Your goal -> Copy nothing from the entries below except the lines from the one containing "Open the 'Jetzt Erklärfilm ansehen!' link" through the one containing "Task: Select Yeniden", and copy those exactly.

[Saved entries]
__________________________________________________

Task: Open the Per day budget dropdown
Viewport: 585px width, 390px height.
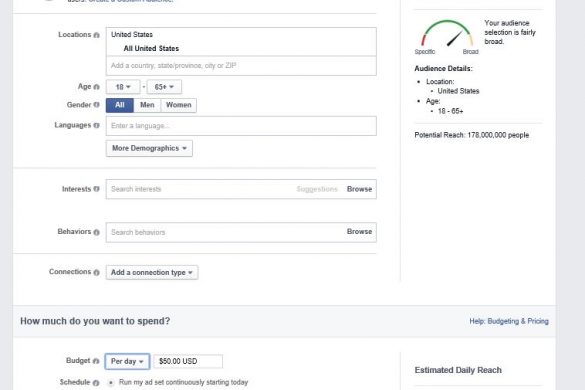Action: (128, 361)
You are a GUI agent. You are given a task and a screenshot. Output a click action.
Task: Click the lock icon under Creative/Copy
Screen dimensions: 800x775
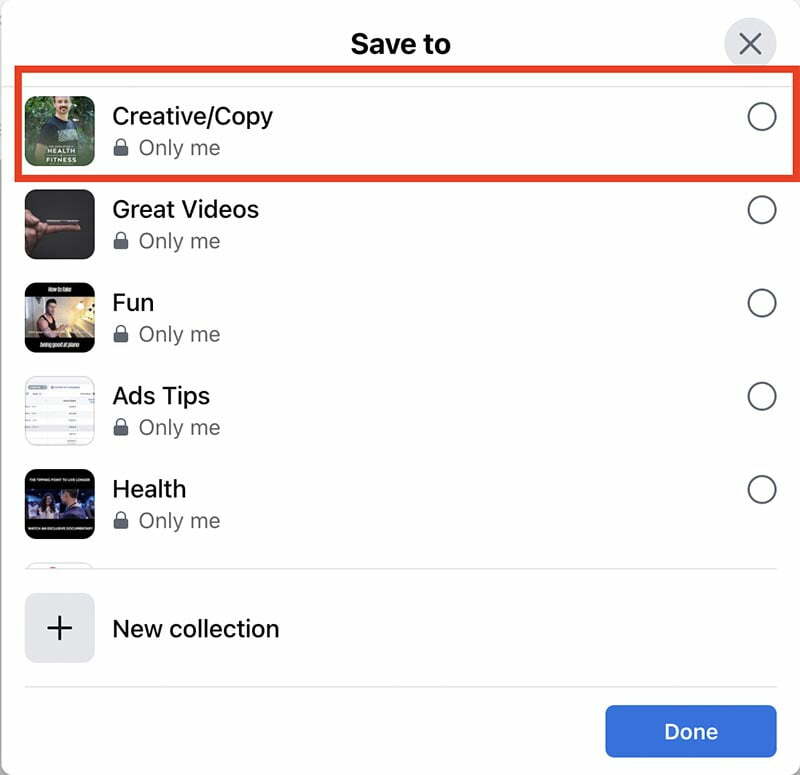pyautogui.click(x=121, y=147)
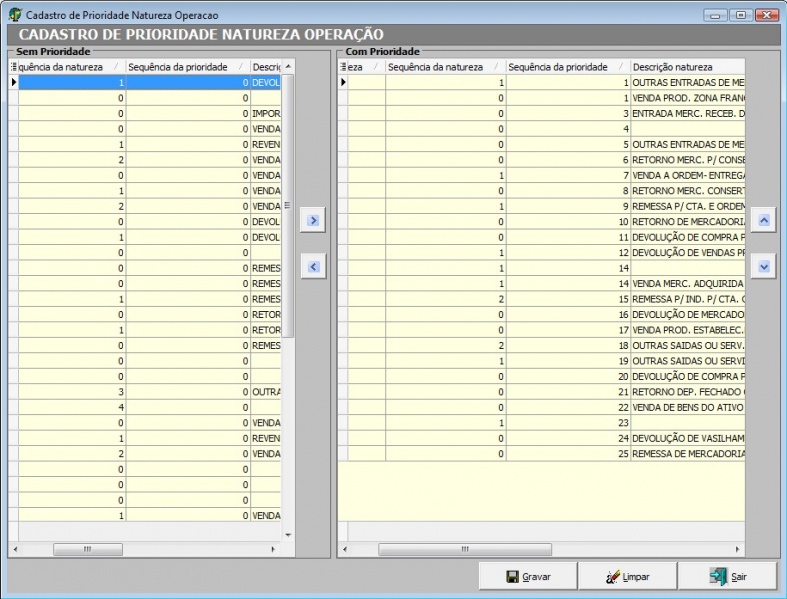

__________________________________________________

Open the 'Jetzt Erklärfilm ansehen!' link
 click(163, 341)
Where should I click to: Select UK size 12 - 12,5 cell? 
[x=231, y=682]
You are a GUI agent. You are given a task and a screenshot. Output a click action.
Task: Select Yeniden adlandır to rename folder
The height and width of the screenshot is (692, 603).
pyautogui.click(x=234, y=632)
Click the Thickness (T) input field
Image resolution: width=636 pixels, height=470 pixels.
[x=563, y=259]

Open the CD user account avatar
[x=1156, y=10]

__________________________________________________

Exercise answer ->
Open the 'Jetzt Erklärfilm ansehen!' link
 click(163, 341)
Where should I click to: Select UK size 12 - 12,5 cell? 
[x=231, y=682]
You are a GUI agent. You are given a task and a screenshot. Output a click action.
Task: Select Yeniden adlandır to rename folder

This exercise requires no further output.